A few months ago I had the map loading stuff done, and wanted to try some landscape paging. I thought a worker thread would save my day but, as it turned out, loading stuff from HD was still blocking the rendering. I took a look around and found out that synchronous calls (even in a different thread) wouldn't act any better than if they were in the main (rendering) thread.

Real life then set in, and I couldn't get much done. Some weeks ago I rewrote the async loader, and this time it'd include asynchronous calls. So, a worker thread + asynchronous calls (Begin... / End... methods). I soon realized a bad design mistake and I wiped the folder (lesson learned: don't code anything until you've filled at least a page of a good old paper notebook).

I'm going to write it again before implementing anything else since I want all loads to be performed without rendering hiccups (or at least, as few as possible, since the OS has the final say on everything). So, since it's to be rewritten, I'll take more time to design it carefully.

The ARL (async resource loader, blah blah blah) allows you to use custom loaders (since all it does, on its own, is to load a stream of bytes asynchronously from somewhere). Once you have added at least a loader, you start the "service" and call the Load(ResourceInfo) method wherever you like (provided it's in the main thread). Once it's ready, you get a Resource object back (from a callback, I guess). That's about it.
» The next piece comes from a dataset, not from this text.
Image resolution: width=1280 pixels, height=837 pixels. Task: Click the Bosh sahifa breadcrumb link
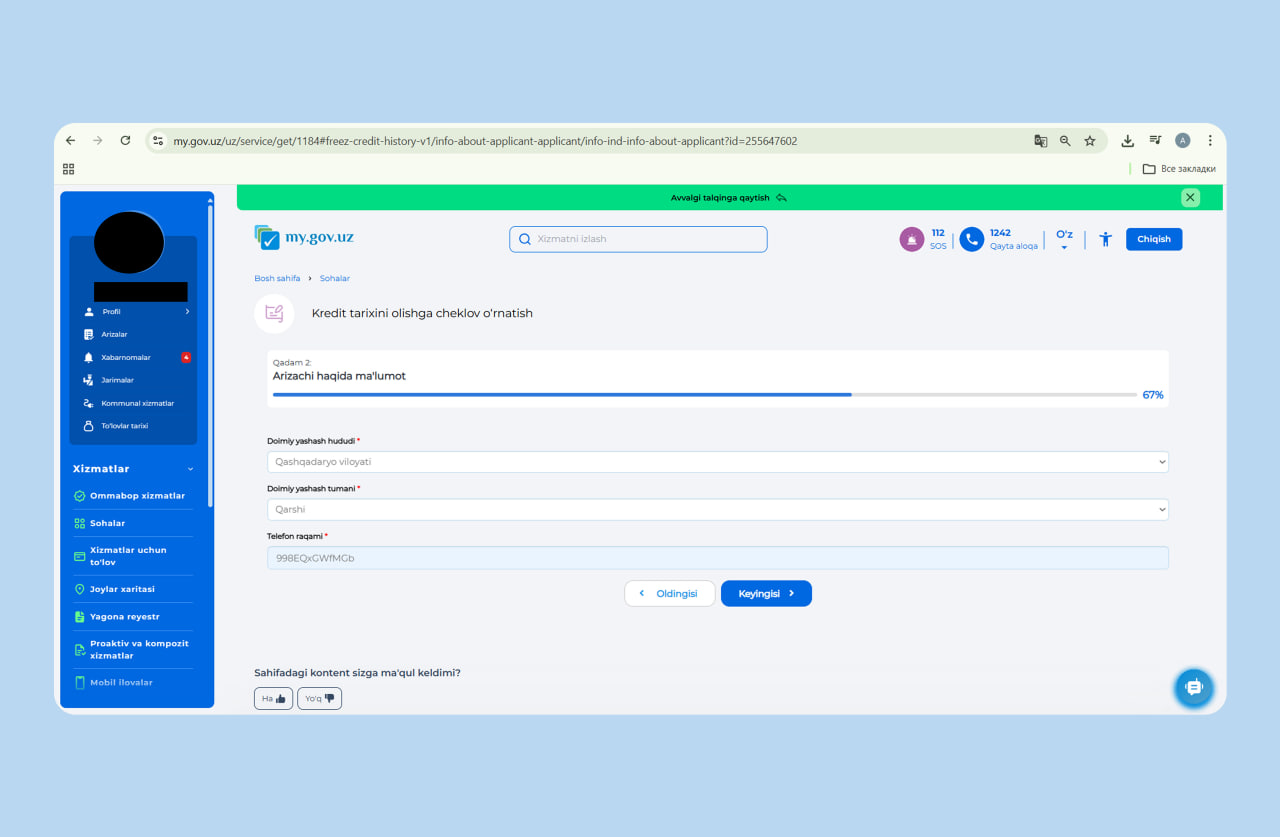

There are details to consider, however; load requests have to be queued, can be aborted, the object which does the final loading (that is, converting the stream of bytes into an useable resource) must be locked (both inside the custom loader and outside), and last but not least, it really has to be threadsafe and performing, otherwise it's useless.

That's all for the moment, ran out of inspiration....

2 comments:

Ash said...

Every cache needs a policy, but before we get to enforcing a policy, we need a way to measure the amount of memory that a resource occupies. It's rather easy to calculate the amount of memory that a server-side resource (to borrow the term from OpenGL - a server-side resource is one that is managed by the driver) occqupies. Vertex/Index buffers and textures are just buffers, the size of which we can easily calculate.

The problem is that how should one calculate the size of resources that reside in system memory. For instance, how are you going to calculate the size of a compiled shader? Or the size of a loded DLL?

Raine said...

I agree. I think some resources are not suitable for caching, and the examples you make are quite clear in this case. Not only are they hard to size precisely, but what could be the benefit of caching resources with a non-defined behaviour? And by defined I mean knowing the mean usage figure.

Some other instead can benefit from a pool since "new" (in an unmanaged environment) sometimes just doesn't cut it for a variety of reason.

I think we can consider caches when we're talking about frequently used objects we can size, such as vertex buffers, or game objects as I mentioned in a post (where a sizeof returns all we need to know). Perhaps a profiler can show where a cache can help, instead of making things just more difficult to manage
memory-wise (considering what Raymond Chen wrote in one of his blog posts).